TPR had expanded the reporting window to 150 days in March 2020 in response to the Covid-19 pandemic, which will continue until the end of the year.

It stated that the extension of the easement was decided upon to ensure that schemes have sufficient time to adjust systems and processes, and ensure that employers impacted by Covid-19 have additional time to work with their provider to bring any outstanding contributions up to date.

Reporting late contribution payments within 90 days will become mandatory by 1 April 2021.

Commenting on the guidance update, Aegon head of pensions, Kate Smith, said: "Three months’ notice as well as the three-month window allows providers to deal with late payments already in the system as well as reinstate their original processes by reporting via the portal at 90 days late.

“It’s important to stress that, as before, there has been no change to employers’ responsibilities to deduct and pass on the correct contributions to providers in line with their schedule of payments, unless they have made specific arrangements with their providers.
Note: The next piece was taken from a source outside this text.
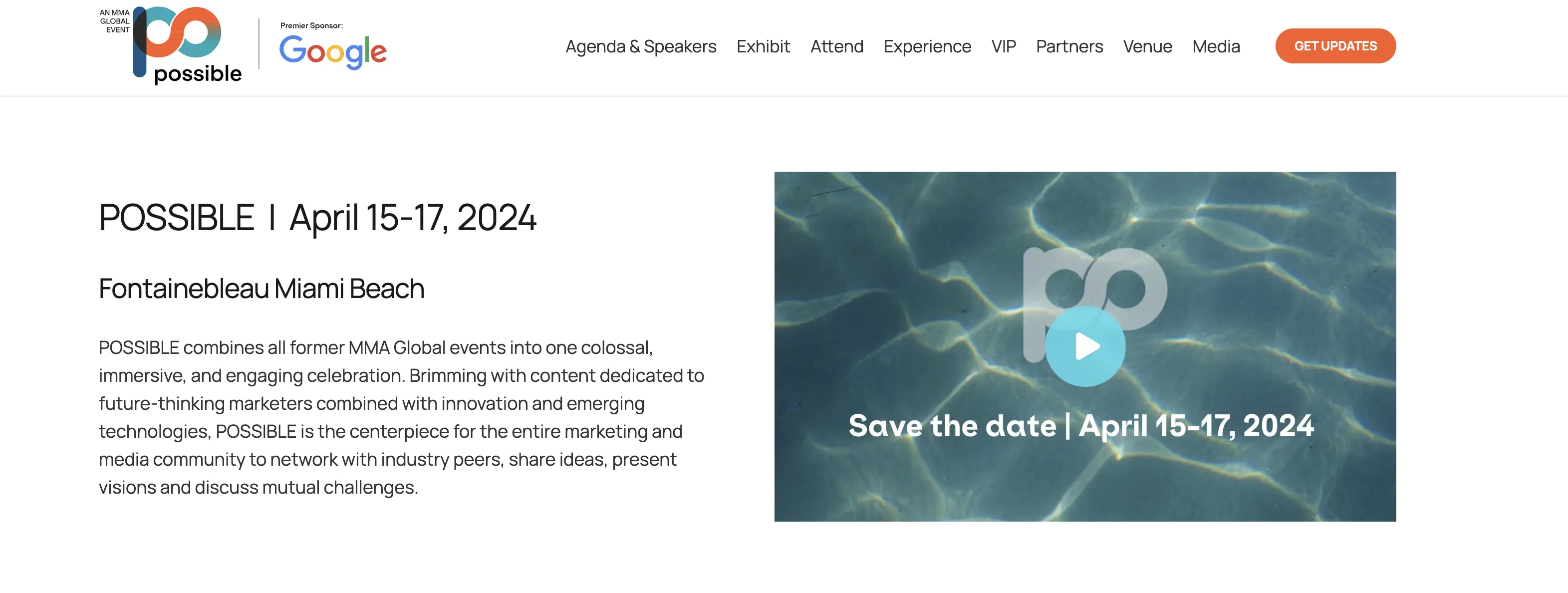
Task: Click the event description paragraph text
Action: [402, 417]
"As we are likely to see an uptick in the number of savers being made redundant, providers will play an important role in making sure that savers receive the full pension contributions they are entitled to.”

Additionally, TPR announced that it will resume enforcing the requirement for schemes to submit audited accounts and investment statement reviews from 1 October 2020.

It will also revert to reviewing chairs’ statements submitted on and after 1 October. Any chair’s statements TPR receives prior to this will be returned unread, although the regulator warned that this should not be taken as an indication that the statement complies with requirements.

“At the start of the pandemic, we took decisive and proportionate action to support employers and trustees through these challenging times,” commented TPR director of automatic enrolment, Mel Charles.

“With businesses and schemes adjusting to a new normal, now is the right time to return to our usual reporting and enforcement.

“We have been clear that employers continue to have to pay contributions in full and on time and schemes have continued to refer serious automatic enrolment breaches to us which may require enforcement action to ensure compliance and to protect savers.

“Our indications are the majority of employers are paying their contributions in full and on time and we have not seen any unusual increase in reports of late payments by pension schemes.”